SQL Server: Real Time Data Streaming Using Apache Kafka

Article
1/17/2024

Introduction

The inspiration for this post comes from the fact that in recent times the need for real time data streaming from SQL Server RDBMS has been an important aspect for many projects. There are multiple ways to do this.

This article deals with one of the popular ways in which this requirement can be achieved.

Scenario

The scenario on hand requires data from an application database hosted in SQLServer to be streamed in real time so that it can be used for scenarios like synchronizing between multiple systems, operational reporting requirements etc.

Apache Kafka is a popular streaming tool which can be used for this type of requirements. The SQLServer data will be streamed using a topic created in Apache Kafka.

Illustration

For illustrating the above scenario, the below setup would be used

SQL Server 2017 instance hosted on Ubuntu Linux server
An Apache Kafka instance for creating a streaming topic
An Apache Kafka connect instance for connecting to database instance

For the ease of setting up the above environment, dockerized containers are used.

The first part of this article series deals with how SQLServer sample instance can be setup using Linux based docker

Setting up SQLServer Instance on Linux

Dockerized containers can be installed through docker environment and it will have all the necessary configurations and the environment setup for the software to work.

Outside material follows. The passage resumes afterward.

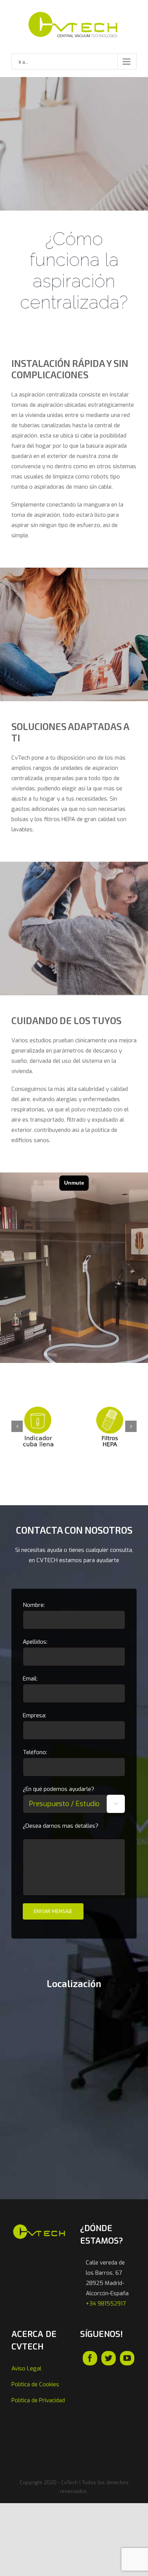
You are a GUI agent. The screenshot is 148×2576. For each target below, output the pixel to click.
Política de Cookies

The official docker image for SQLServer can be found in the below link

https://hub.docker.com/_/microsoft-mssql-server

For the sake of this illustration the SQL 2017 docker image is selected

The steps to create the docker are explained clearly in the above link. This being SQL Server instance setup in Linux server, the connection can be checked using command line tool SQLCMD

One thing to be careful while creating the image using docker run statement is the port to be configured for the SQLServer instance.

The port is set using –p switch and is of the form host port:container port so if its 1433:1433 it means port 1433 of the host machine is mapped to 1433 port of the docker which is the standard SQLServer port. This is fine for the illustration purpose but in actual case it makes sense to use a non-standard port in the host machine to map to standard sqlserver port to avoid any possible injection attacks.

In order to check on the status of the instance, the docker container needs to be first identified using docker ps command

From the above screenshot it can be seen that the container for the above illustration is named as flamboyant_varahamihira.

This is not always constant and has to be checked each time a docker image is setup.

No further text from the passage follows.